Secretary-General Ban Ki-moon told reporters today that the UN officials will be holding the meetings on the sidelines of the summit to try to resolve the issue of the composition of UNAMID and other issues concerning its deployment.

“We must absolutely have an effective, robust force,” Mr. Ban said. “Without it, there can be no security, nor credible progress in the peace talks. Rebel leaders will simply not join the process without an effective peacekeeping force in place.”

UNAMID is due to take over from the existing but under-resourced AU mission (known as AMIS) by the start of next month, but it lacks offers for crucial force units and the Sudanese Government has raised a series of objections and obstacles.

The mission is short of one heavy and one medium transport unit, three military utility aviation units and one light helicopter unit, while an earlier pledge for one reconnaissance company has been withdrawn.

Mr. Ban said that, despite bilateral talks in person or by telephone with “all possible potential” contributor countries, “I have not been able to get even one single helicopter commitment. We need, at this time, 24 helicopters – three tactical helicopter [units] and one light tactical helicopter unit.”
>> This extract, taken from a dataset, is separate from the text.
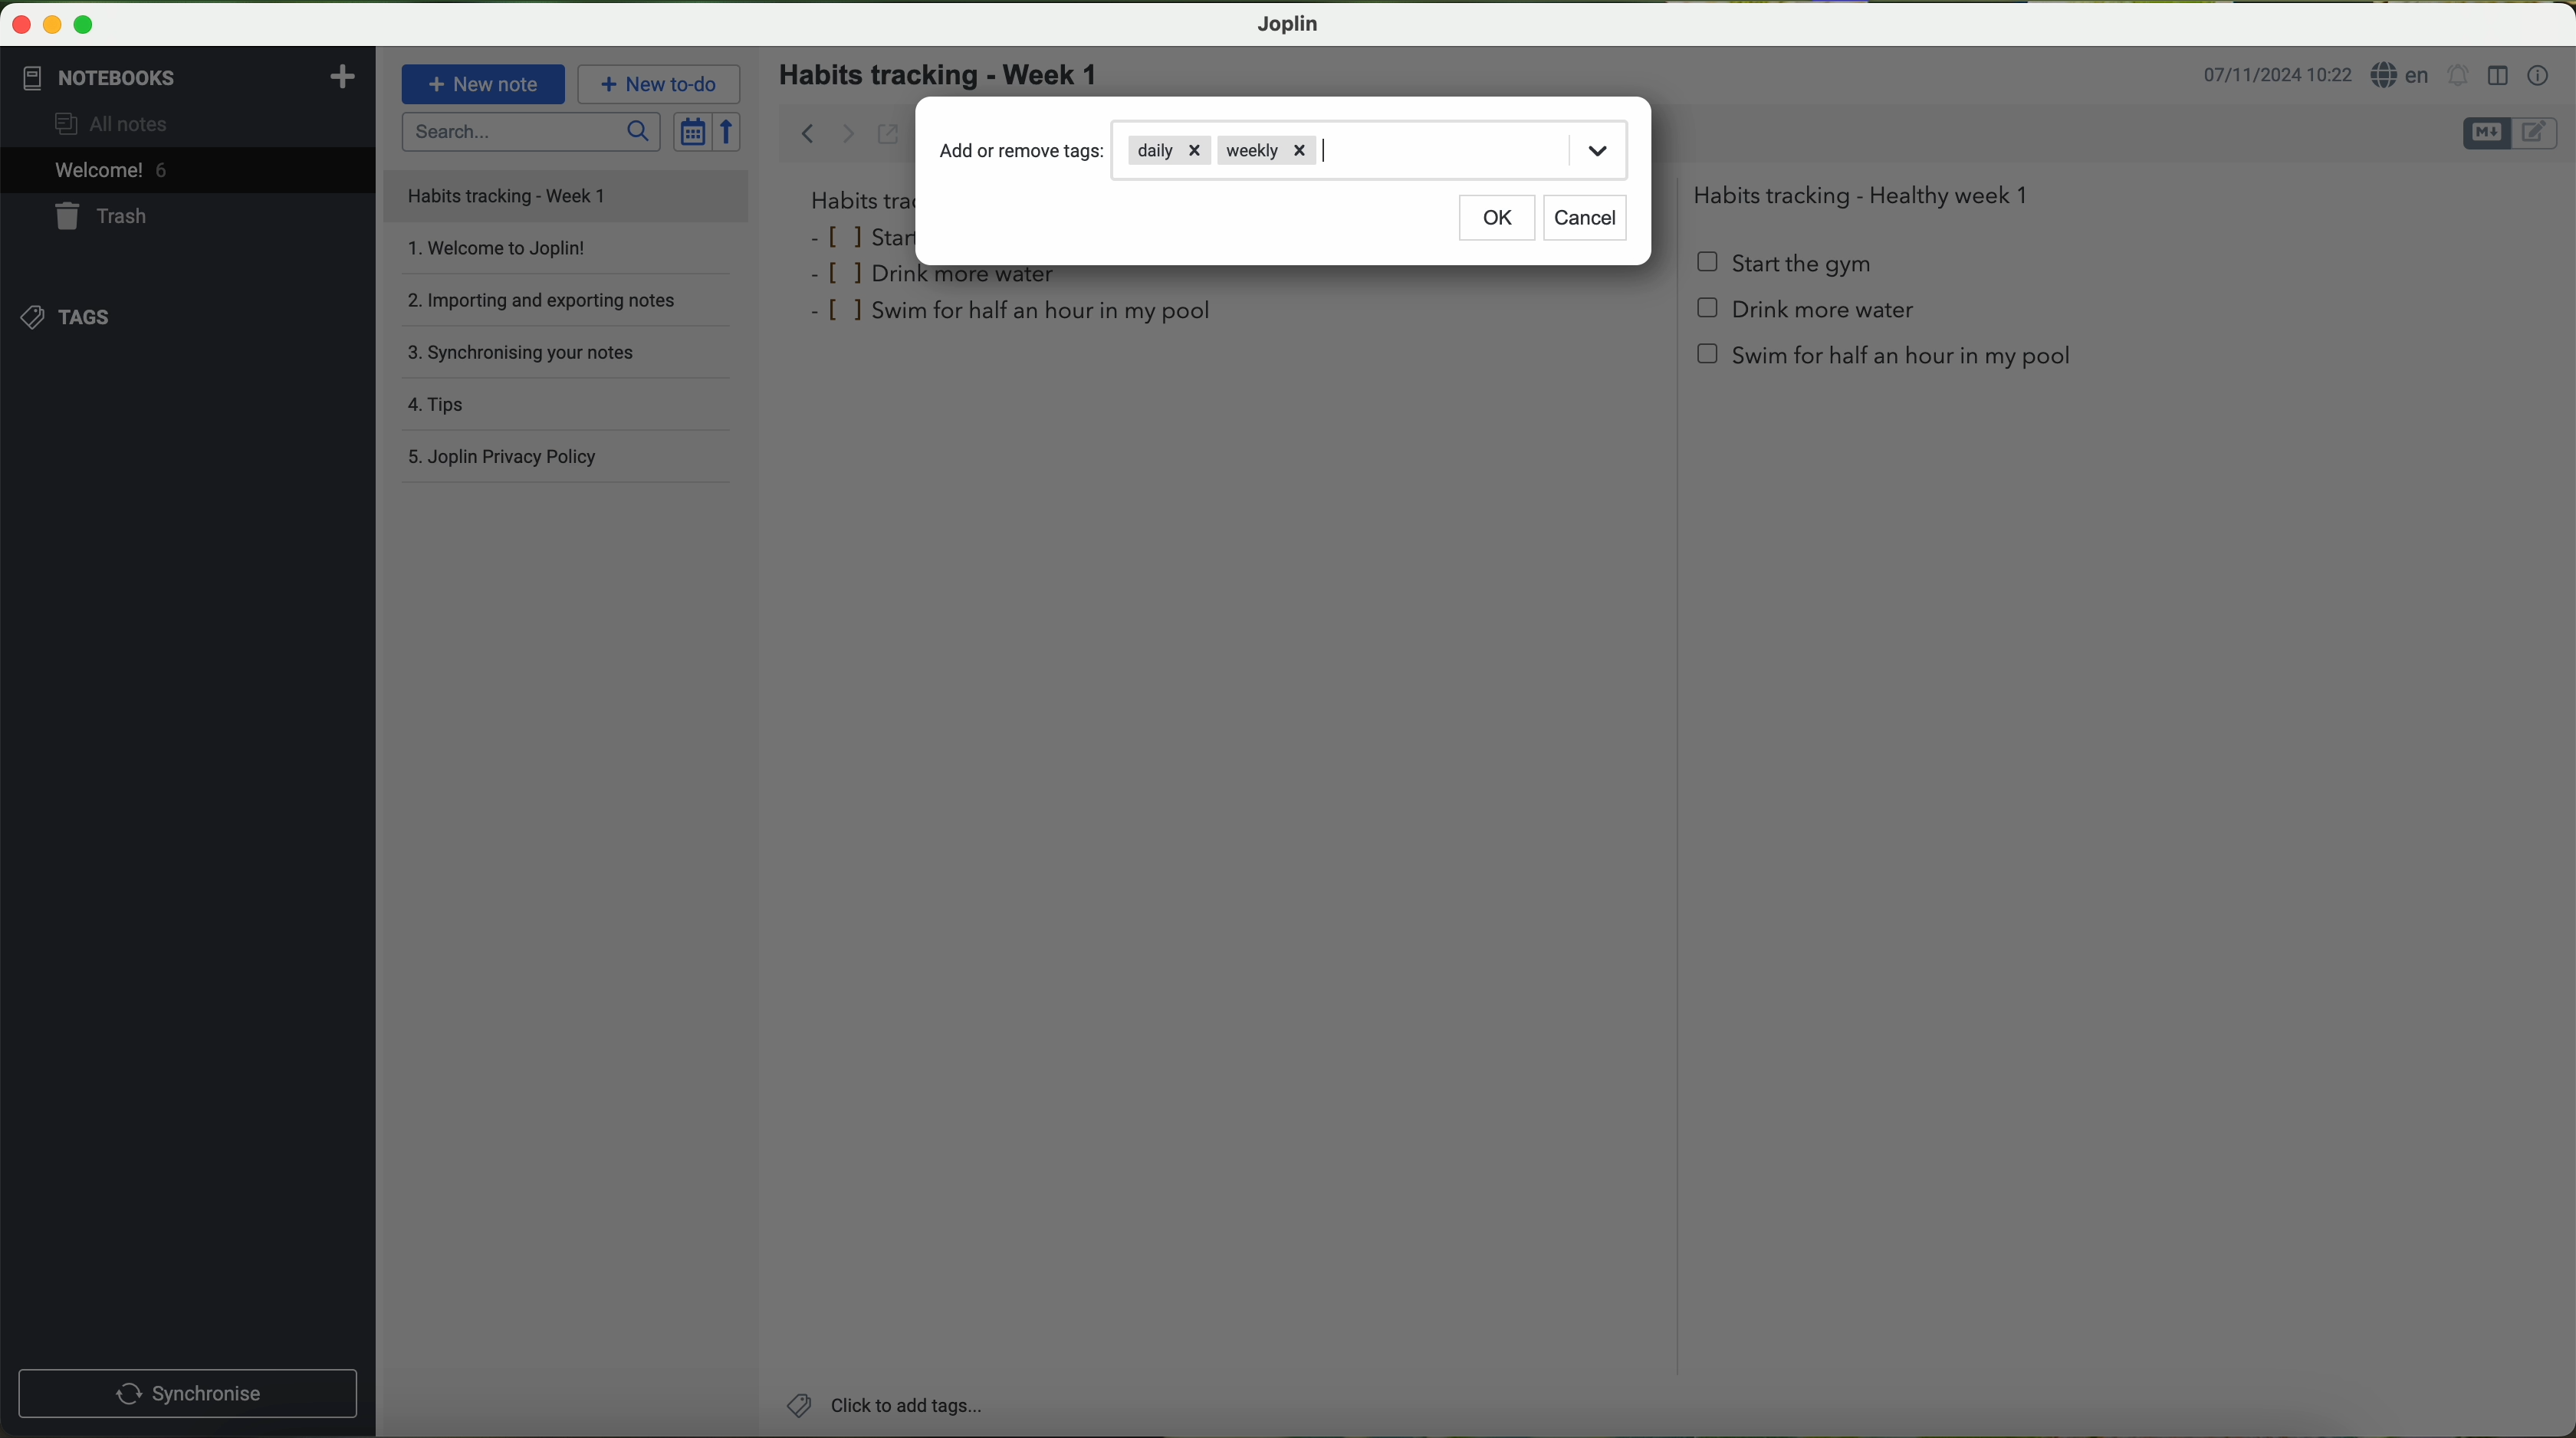  Describe the element at coordinates (185, 1395) in the screenshot. I see `synchronnise button` at that location.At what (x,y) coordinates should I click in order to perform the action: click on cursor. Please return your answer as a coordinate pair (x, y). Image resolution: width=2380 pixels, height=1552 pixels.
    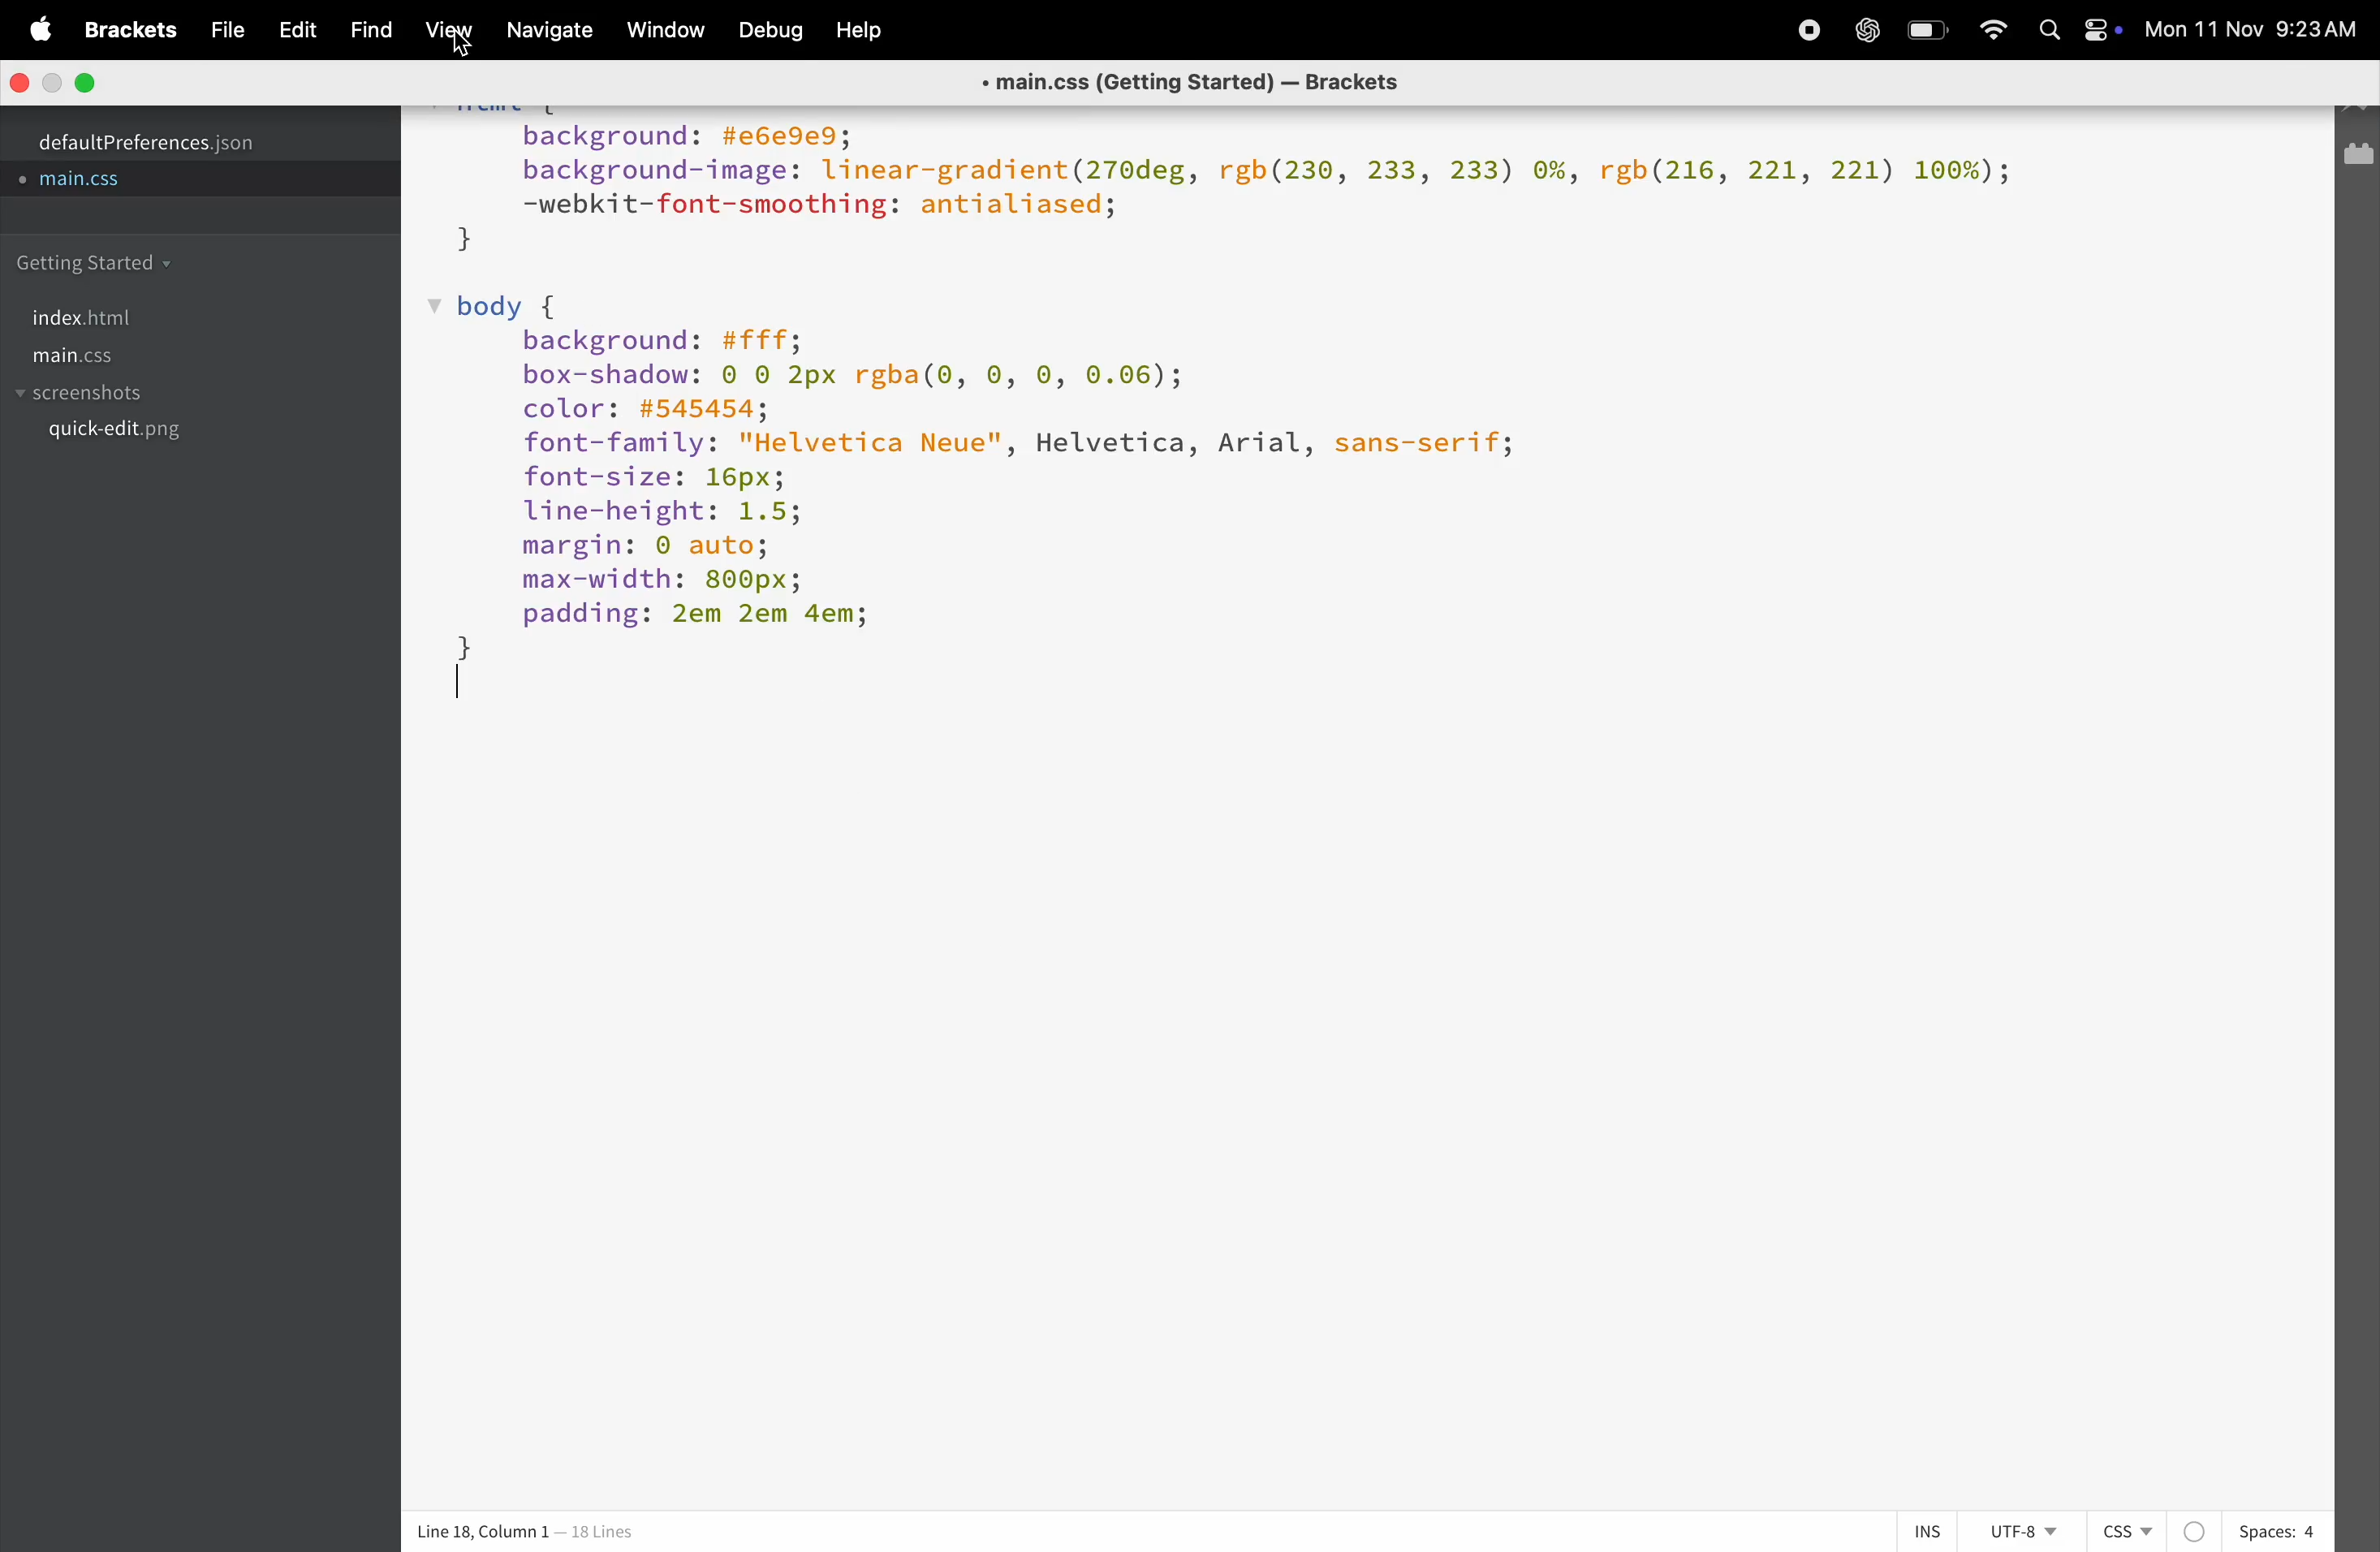
    Looking at the image, I should click on (464, 47).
Acknowledging that many potential contributing countries are overstretched in their critical military assets, he warned that nevertheless “the entire mission is at risk” from the lack of key capabilities.

The Secretary-General has written to Security Council President, Ambassador Marcello Spatafora of Italy, to voice his “grave concern with regard to the shortage of critical assets” and to urge Council members to “exercise their influence so as to transform international concern for the situation in Darfur into the tangible provision of the 24 helicopters that could make such a critical difference to the people of Darfur.”

Khartoum is also yet to approve units for the force, which is supposed to be predominantly African, from Thailand, Nepal and Scandinavia, and it has also not facilitated the acquisition of land and flight operations rights for UN aircraft, impeding the ability of UNAMID to carry out its mandate.

Stating he will write a letter to Sudanese President Omar al-Bashir on the issue, Mr. Ban warned: “Without mobility and transportation, it will be extremely difficult for us to deploy our forces. And even [if] they are deployed, without effective, efficient, mobility capacity, we will not be able to protect civilians and even our own soldiers.”

The UN chief also noted that his Special Envoy on Darfur, Jan Eliasson, is considering holding a major meeting among the region’s rebel movements to help them find a common negotiating position and team for planned direct talks in Sirte, Libya, between the Government and the rebels to solve the conflict.

Meanwhile, Choi Young-jin, the Secretary-General’s Special Representative for Côte d’Ivoire, will also be attending the Lisbon gathering to participate in a separate mini-summit on the West African nation’s current problems and challenges.